Pyparsing - Finding Nested Polynomials

Question

I'm searching through some algebra and trying to match all expressions of the form:

(subexp)^C

Where C is an integer and subexp can be one of two things:

a) it can be another expression of the form (subexp)^C b) It can be an expression of the form var1 op var2 op var3 ... op varn

where a var is of the form letters numbers, such as l2, cd3, hello53, etc. and an op is either -, *, or +. This second option can also have terms grouped by parens.

(There is no whitespace, I've just added whitespace above some places for clarity)

So, as an example:

(a12 + c33 + d34)^2
(a12 * c33 +-d34)^2
((a12 * c33)^5 + c3)^2

etc.

Expressions of this form will be embedded in a line of text. I need to find all instances of (subexp)^C, and replace them with pow(subexp, C). In short, I'm trying to convert some computer algebra to functioning C code.

I was originally doing this with regexp, but realized it wasn't a regular expression. For non-nested cases, the regexp is:

line = re.sub(r'\(([a-zA-Z_]+[0-9]+\+?-?\*?)+\)\^[0-9]+', replace_with_pow, line)

Here line is the line with the embedded polynomials, and replace_with_pow is the function that does replacement.

Unfortunately, when expressions can become nested, it's a CFG.

I have looked into pyparsing but have found the examples to be, well, difficult to parse, and the documentation lacking. That seems to be the recommended library though.

Can anyone provide an example script of how to find nested expressions and replace them? (It can be for a simplified problem if you'd like I can build off it)

EDIT: Update: with pyparsing, I can now parse all nested expressions that have the form { stuff ( ...)^C stuff }, using the following code:

closing = pyparsing.Word( ")^" + pyparsing.nums )
thecontent = pyparsing.Word(pyparsing.alphanums) | '+' | '-' | '*' | ',' 
parens     = pyparsing.nestedExpr( '(', closing, content=thecontent)

thecontent2 = thecontent | parens
parens2 = pyparsing.nestedExpr('{', '}', content=thecontent2)

res = parens2.parseString("{sdf(a + (a + b)^5 + c)asdf}")

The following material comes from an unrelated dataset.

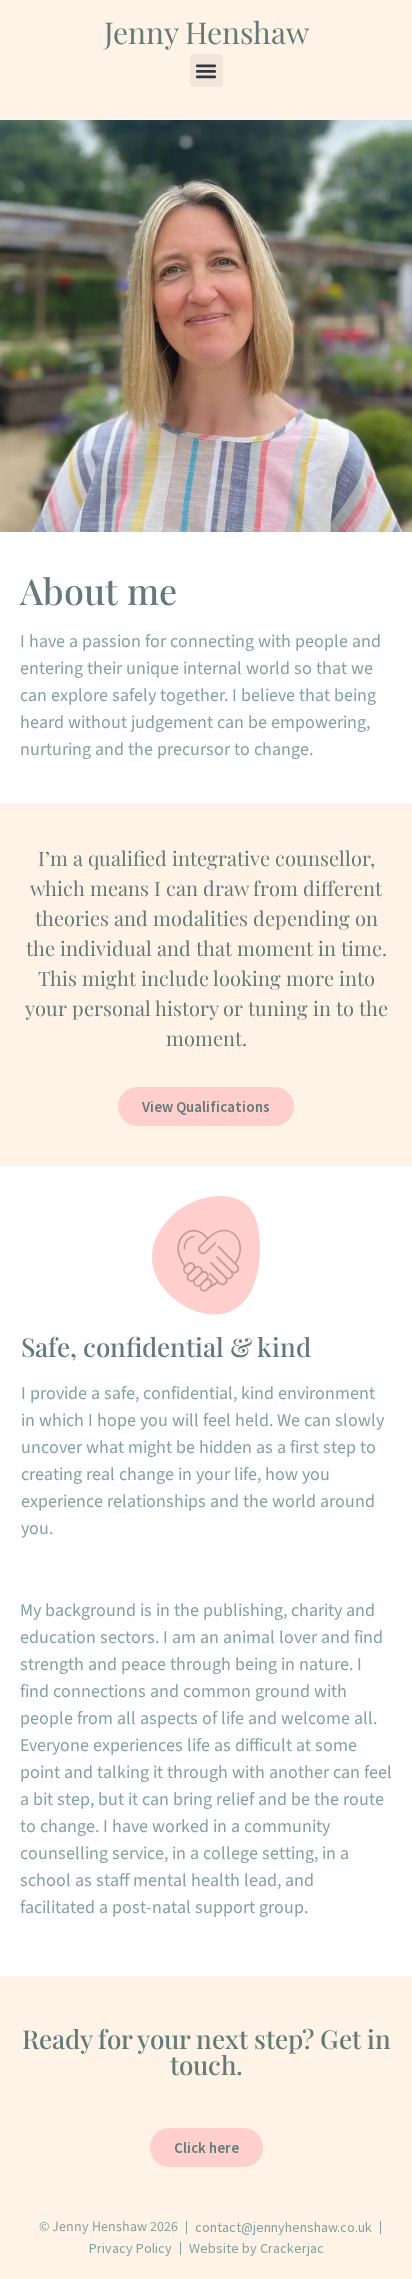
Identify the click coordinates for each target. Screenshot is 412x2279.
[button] (206, 70)
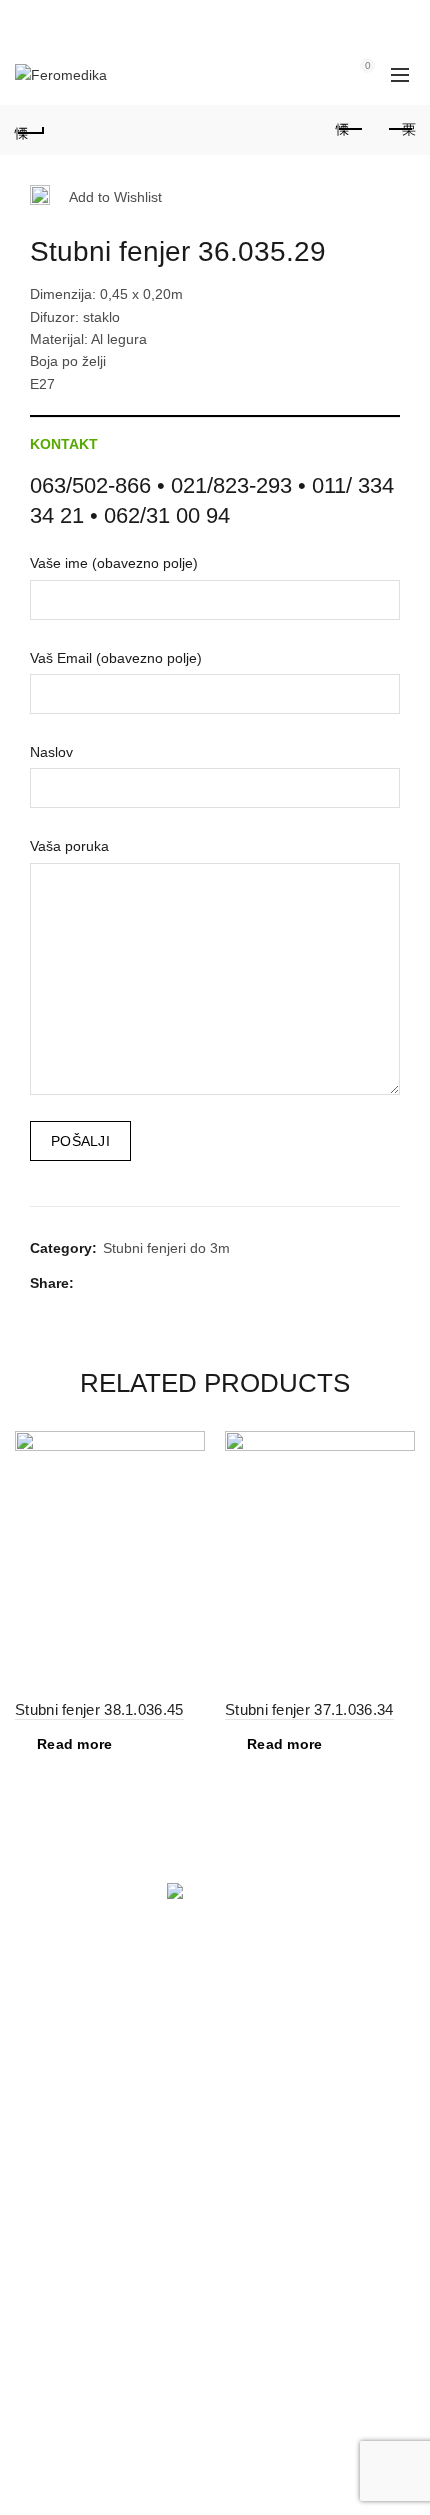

This brings me to two questions:

a) when I have matched my ^5, the parser consumes it. How can I extract the ^5? b) Is there a quick / easy way to do replacement with pyparsing?

Answer 1

The first step in solving almost any parsing problem is coming up with a precise definition of the syntax to be parsed. If that syntax is context-free, then a context-free grammar is an excellent way of describing it, usually much better than informal descriptions or catalogs of examples.

In this question, your example

a12 * c33 +-d34

does not fit the description

var op var op var ... op var

because it has two op s side-by-side. And in the example

((a12 * c33)^5 + c3)^2

the subexp (a12 * c33)^5 + c3 is not var op var either; rather it is ( subexp ) op var . (I know, your text mentions that "terms can be grouped by parentheses", but fails to mention that the "term" can actually be a subexp since it might be an exponentiation, as in your example.)

A more precise grammar might be (if I'm guessing correctly), written in "yacc" syntax:

val : IDENTIFIER
    | '(' expr ')'
term: val
    | val '^' INTEGER
    | '-' val
prod: term
    | term '*' prod
expr: prod
    | expr '+' prod
    | expr '-' prod

The above does not allow --var , var^I1^I2 nor even -var^I . I have no idea from your description whether you would like those to work, but it would be easy to modify. Also, I would have thought that numeric literals would be acceptable, and not just variables, but again that's not mentioned in your problem description (and it would just need to be added to val ).

You might not actually need to parse so precisely, since you seem to be planning to just generate C code and thus dealing with operator precedence is unnecessary. On the other hand, you may someday wish to do algebraic transforms, in which case the more precise parse is necessary, and in any case it doesn't cost much.

Once you have the grammar, you could use ply (for example) to turn it into an executable parser.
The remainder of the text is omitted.